Ataturk'un vefatindan sonra ki donemde Marshall yardimlari ile baslayan surec gunumuze kadar devam etti. Nakliye icin demir yolu yerine kara yollari tercih edildi , cunku diger ulkeler bize araba satmaliydi. Komur yerine akaryakit kullanmaliydik. Fabrikalar ya kapatildi ya ozellestirildi. Arge calismalari yavasladi , tarim ve hayvanciliga yapilan yardimlar azaldi. Ornekler cogalabilir. Bunlari hepimiz biliyoruz.
Cikarci ve kukla yonetimler sayesinde dis guclerin istedigi bir ortam olustu. Karisik , milli butunlukten yoksun , ekonomisi disa bagimli , tarim ve hayvancilik potansiyeli yuksek olmasina ragmen bu urunleri disaridan ithal eden , cari acik veren bir turkiye. Ornekler cogaltilabilir elbet.
Yukarida yazilanlar sadece bir surec. Uzun bir surecte turkiye bu hale geldi. Insanlar umutlarini kaybetmeye , yasam standartlarini dusurmeye basladilar. Gelecek adinada malesef bir plan goremediklerinden gun geciren bir yasam tarzi benimsediler. Sinirleri gerildi. Baskalastilar , kutuplastirlar ve milli butunlugu yitirmeye basladik. Insanlar fasizanlasmaya basladirlar. Dogu bati ayrimi diye birsey ortaya cikti. Gocler kontrolsuzlesti , daha goz onunde olan sehirlerde insanlar umut aradilar.
Bu noktada bazi gucler onlari sozde umutlarla kandirdi. Farkli bir gelecek hayali sundular. Olmayan bir gelecek. Kandirdilar bu insanlari , askeri guc olarak dagda militan yaptilar. Nefret ettirdiler mevcut duzenden.

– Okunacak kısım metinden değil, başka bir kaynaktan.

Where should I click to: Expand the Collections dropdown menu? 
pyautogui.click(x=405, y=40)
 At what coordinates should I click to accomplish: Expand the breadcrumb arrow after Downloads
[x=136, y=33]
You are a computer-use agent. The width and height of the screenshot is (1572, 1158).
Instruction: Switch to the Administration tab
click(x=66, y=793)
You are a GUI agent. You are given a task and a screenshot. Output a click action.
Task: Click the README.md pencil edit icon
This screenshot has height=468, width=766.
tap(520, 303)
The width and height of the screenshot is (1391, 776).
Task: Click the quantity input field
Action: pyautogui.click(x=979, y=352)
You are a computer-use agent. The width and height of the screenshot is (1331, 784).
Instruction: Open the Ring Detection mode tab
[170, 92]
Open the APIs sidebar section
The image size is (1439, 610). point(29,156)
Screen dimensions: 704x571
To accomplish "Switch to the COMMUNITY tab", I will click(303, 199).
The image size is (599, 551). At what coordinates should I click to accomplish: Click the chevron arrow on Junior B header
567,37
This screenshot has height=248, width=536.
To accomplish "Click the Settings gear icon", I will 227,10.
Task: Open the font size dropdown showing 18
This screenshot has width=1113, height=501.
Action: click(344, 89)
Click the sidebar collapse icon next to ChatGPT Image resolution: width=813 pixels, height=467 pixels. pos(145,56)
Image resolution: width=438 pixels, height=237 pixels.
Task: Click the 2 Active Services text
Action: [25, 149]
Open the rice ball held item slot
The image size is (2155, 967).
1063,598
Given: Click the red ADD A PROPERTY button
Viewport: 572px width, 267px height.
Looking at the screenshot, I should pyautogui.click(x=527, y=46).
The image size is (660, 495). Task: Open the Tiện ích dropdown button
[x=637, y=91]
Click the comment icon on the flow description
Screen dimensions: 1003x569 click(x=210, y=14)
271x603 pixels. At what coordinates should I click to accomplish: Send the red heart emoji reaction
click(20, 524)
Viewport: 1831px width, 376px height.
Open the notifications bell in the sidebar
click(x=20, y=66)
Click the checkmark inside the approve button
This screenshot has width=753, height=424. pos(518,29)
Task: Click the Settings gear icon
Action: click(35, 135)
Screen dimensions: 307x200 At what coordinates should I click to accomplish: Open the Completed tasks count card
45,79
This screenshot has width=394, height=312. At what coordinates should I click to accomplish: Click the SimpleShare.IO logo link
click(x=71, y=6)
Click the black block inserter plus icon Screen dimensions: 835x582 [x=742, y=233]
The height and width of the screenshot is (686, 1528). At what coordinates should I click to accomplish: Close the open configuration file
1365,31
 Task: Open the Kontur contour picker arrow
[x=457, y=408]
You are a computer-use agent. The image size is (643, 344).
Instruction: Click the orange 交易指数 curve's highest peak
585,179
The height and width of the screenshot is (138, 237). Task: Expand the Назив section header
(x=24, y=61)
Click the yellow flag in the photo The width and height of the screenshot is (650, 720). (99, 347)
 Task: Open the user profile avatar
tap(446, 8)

Kisisel gorusum Ataturk bu yapinin bu noktaya gelmesine izin vermeyecek bir vizyona sahip idi. Yoksa isyan bastirma ya da siddet ile bunlarin cozulmeyecegi asikar. 30 yildir cozemedigimiz gibi. Nefreti ortadan kaldirip, birligi saglamak gerekli. Bizi karistirmak isteyenlere izin vermemeliyiz. Inanin teror dedigimiz olay fasizmden besleniyor. Bundan vazgecmeliyiz. Yoksa guneydogu anadolunun turkiye sinirlarindan cikmayacaginin oradaki olusumda farkinda. Nedense karisik olmamiz bazilarinin isine geliyor iste. Buna izin vermeyelim yeter.